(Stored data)
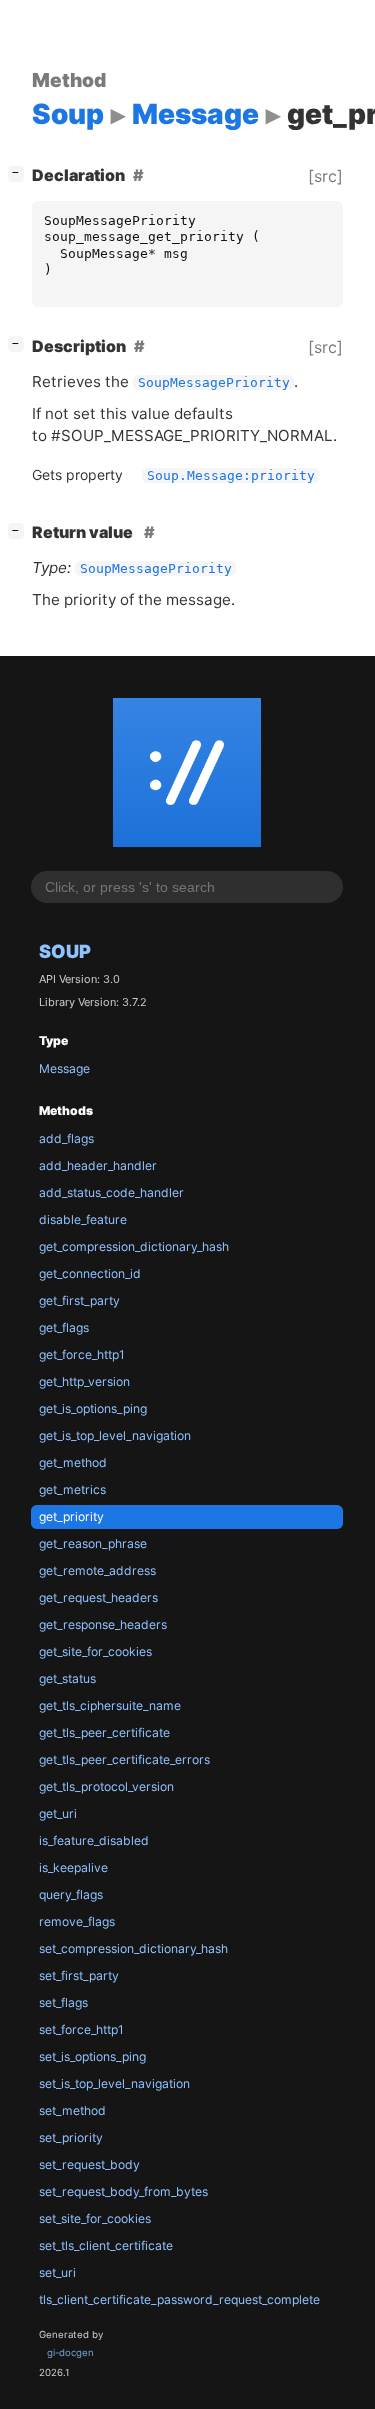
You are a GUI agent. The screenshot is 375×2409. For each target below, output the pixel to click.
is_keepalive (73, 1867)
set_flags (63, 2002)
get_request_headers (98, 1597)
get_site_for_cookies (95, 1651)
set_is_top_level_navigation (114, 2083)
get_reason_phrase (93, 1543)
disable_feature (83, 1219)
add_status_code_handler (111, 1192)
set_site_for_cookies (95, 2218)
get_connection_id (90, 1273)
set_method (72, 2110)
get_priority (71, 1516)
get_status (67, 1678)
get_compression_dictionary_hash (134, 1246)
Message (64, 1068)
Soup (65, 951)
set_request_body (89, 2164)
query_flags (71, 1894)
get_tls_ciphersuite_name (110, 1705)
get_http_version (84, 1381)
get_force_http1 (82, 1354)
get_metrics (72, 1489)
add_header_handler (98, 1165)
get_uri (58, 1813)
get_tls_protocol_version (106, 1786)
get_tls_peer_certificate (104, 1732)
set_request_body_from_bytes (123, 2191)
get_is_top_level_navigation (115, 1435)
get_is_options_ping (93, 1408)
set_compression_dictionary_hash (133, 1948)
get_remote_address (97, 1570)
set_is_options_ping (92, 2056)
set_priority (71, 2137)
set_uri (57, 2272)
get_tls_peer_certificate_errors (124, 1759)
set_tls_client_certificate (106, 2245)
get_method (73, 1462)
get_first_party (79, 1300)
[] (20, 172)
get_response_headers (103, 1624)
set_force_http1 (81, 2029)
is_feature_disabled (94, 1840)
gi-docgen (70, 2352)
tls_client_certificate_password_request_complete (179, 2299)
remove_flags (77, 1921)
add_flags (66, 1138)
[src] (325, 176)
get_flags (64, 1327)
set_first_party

**TASK REQUIREMENTS:**
Of the entries above, transcribe exactly those lines that fall between the line containing "add_header_handler (98, 1165)" and the line containing "set_compression_dictionary_hash (133, 1948)", together with those two lines.

**SOLUTION FOR THIS TASK:**
add_header_handler (98, 1165)
get_uri (58, 1813)
get_tls_protocol_version (106, 1786)
get_tls_peer_certificate (104, 1732)
set_request_body_from_bytes (123, 2191)
get_is_top_level_navigation (115, 1435)
get_is_options_ping (93, 1408)
set_compression_dictionary_hash (133, 1948)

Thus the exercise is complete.